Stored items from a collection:
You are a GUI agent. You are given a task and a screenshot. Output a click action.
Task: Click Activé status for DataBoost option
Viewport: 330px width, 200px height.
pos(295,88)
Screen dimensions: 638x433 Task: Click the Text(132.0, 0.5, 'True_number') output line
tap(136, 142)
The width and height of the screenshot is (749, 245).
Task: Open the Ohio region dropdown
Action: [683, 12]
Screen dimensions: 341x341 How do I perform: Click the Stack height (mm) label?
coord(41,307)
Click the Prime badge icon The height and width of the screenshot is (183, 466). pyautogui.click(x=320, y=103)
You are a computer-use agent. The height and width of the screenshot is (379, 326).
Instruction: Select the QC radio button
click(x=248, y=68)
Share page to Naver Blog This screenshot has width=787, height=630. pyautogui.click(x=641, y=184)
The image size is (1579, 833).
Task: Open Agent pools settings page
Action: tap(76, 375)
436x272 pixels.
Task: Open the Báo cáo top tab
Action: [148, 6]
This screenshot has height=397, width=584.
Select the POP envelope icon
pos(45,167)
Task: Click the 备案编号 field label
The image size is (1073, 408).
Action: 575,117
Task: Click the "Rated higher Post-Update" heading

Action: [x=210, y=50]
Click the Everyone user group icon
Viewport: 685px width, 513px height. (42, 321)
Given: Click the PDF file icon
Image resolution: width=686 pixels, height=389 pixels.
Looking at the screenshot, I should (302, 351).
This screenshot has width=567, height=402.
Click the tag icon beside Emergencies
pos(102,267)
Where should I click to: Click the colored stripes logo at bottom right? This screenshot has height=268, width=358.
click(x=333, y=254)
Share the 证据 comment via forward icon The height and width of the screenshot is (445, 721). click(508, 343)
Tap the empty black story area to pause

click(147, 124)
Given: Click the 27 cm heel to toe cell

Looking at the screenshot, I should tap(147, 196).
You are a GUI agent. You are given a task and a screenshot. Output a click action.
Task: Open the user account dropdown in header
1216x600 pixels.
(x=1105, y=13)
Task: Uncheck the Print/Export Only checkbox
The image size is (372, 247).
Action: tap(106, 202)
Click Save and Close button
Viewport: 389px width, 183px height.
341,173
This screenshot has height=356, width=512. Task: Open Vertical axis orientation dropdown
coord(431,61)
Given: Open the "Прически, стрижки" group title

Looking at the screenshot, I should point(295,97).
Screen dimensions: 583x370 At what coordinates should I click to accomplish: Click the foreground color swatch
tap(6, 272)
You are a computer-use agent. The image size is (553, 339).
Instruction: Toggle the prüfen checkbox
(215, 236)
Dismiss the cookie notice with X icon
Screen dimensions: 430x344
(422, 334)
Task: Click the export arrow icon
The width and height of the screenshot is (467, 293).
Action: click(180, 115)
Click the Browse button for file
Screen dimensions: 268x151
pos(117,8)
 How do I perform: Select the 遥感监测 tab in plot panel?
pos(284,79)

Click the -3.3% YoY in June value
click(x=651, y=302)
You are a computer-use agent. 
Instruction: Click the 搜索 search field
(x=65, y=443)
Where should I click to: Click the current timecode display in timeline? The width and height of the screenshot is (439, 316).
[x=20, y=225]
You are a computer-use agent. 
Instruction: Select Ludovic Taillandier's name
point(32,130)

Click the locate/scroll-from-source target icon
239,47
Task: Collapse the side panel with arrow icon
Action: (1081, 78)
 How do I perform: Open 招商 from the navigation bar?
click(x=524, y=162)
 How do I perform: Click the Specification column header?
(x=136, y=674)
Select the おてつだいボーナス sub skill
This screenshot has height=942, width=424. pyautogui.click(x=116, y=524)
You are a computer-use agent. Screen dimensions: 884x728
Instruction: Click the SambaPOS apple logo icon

* **Exercise directions**:
Copy the entries above exactly, leaving none out.

* **Task response**:
You are a GUI agent. You are given a task and a screenshot. Output a click action.
Task: Click Activé status for DataBoost option
Viewport: 330px width, 200px height.
pos(295,88)
Screen dimensions: 638x433 Task: Click the Text(132.0, 0.5, 'True_number') output line
tap(136, 142)
The width and height of the screenshot is (749, 245).
Task: Open the Ohio region dropdown
Action: [683, 12]
Screen dimensions: 341x341 How do I perform: Click the Stack height (mm) label?
coord(41,307)
Click the Prime badge icon The height and width of the screenshot is (183, 466). pyautogui.click(x=320, y=103)
You are a computer-use agent. The height and width of the screenshot is (379, 326).
Instruction: Select the QC radio button
click(x=248, y=68)
Share page to Naver Blog This screenshot has width=787, height=630. pyautogui.click(x=641, y=184)
The image size is (1579, 833).
Task: Open Agent pools settings page
Action: tap(76, 375)
436x272 pixels.
Task: Open the Báo cáo top tab
Action: [148, 6]
This screenshot has height=397, width=584.
Select the POP envelope icon
pos(45,167)
Task: Click the 备案编号 field label
The image size is (1073, 408).
Action: 575,117
Task: Click the "Rated higher Post-Update" heading

Action: [x=210, y=50]
Click the Everyone user group icon
Viewport: 685px width, 513px height. (42, 321)
Given: Click the PDF file icon
Image resolution: width=686 pixels, height=389 pixels.
Looking at the screenshot, I should (302, 351).
This screenshot has width=567, height=402.
Click the tag icon beside Emergencies
pos(102,267)
Where should I click to: Click the colored stripes logo at bottom right? This screenshot has height=268, width=358.
click(x=333, y=254)
Share the 证据 comment via forward icon The height and width of the screenshot is (445, 721). click(508, 343)
Tap the empty black story area to pause

click(147, 124)
Given: Click the 27 cm heel to toe cell

Looking at the screenshot, I should tap(147, 196).
You are a GUI agent. You are given a task and a screenshot. Output a click action.
Task: Open the user account dropdown in header
1216x600 pixels.
(x=1105, y=13)
Task: Uncheck the Print/Export Only checkbox
The image size is (372, 247).
Action: tap(106, 202)
Click Save and Close button
Viewport: 389px width, 183px height.
341,173
This screenshot has height=356, width=512. Task: Open Vertical axis orientation dropdown
coord(431,61)
Given: Open the "Прически, стрижки" group title

Looking at the screenshot, I should point(295,97).
Screen dimensions: 583x370 At what coordinates should I click to accomplish: Click the foreground color swatch
tap(6, 272)
You are a computer-use agent. The image size is (553, 339).
Instruction: Toggle the prüfen checkbox
(215, 236)
Dismiss the cookie notice with X icon
Screen dimensions: 430x344
(422, 334)
Task: Click the export arrow icon
The width and height of the screenshot is (467, 293).
Action: click(180, 115)
Click the Browse button for file
Screen dimensions: 268x151
pos(117,8)
 How do I perform: Select the 遥感监测 tab in plot panel?
pos(284,79)

Click the -3.3% YoY in June value
click(x=651, y=302)
You are a computer-use agent. 
Instruction: Click the 搜索 search field
(x=65, y=443)
Where should I click to: Click the current timecode display in timeline? The width and height of the screenshot is (439, 316).
[x=20, y=225]
You are a computer-use agent. 
Instruction: Select Ludovic Taillandier's name
point(32,130)

Click the locate/scroll-from-source target icon
239,47
Task: Collapse the side panel with arrow icon
Action: (1081, 78)
 How do I perform: Open 招商 from the navigation bar?
click(x=524, y=162)
 How do I perform: Click the Specification column header?
(x=136, y=674)
Select the おてつだいボーナス sub skill
This screenshot has height=942, width=424. pyautogui.click(x=116, y=524)
You are a computer-use agent. Screen dimensions: 884x728
Instruction: Click the SambaPOS apple logo icon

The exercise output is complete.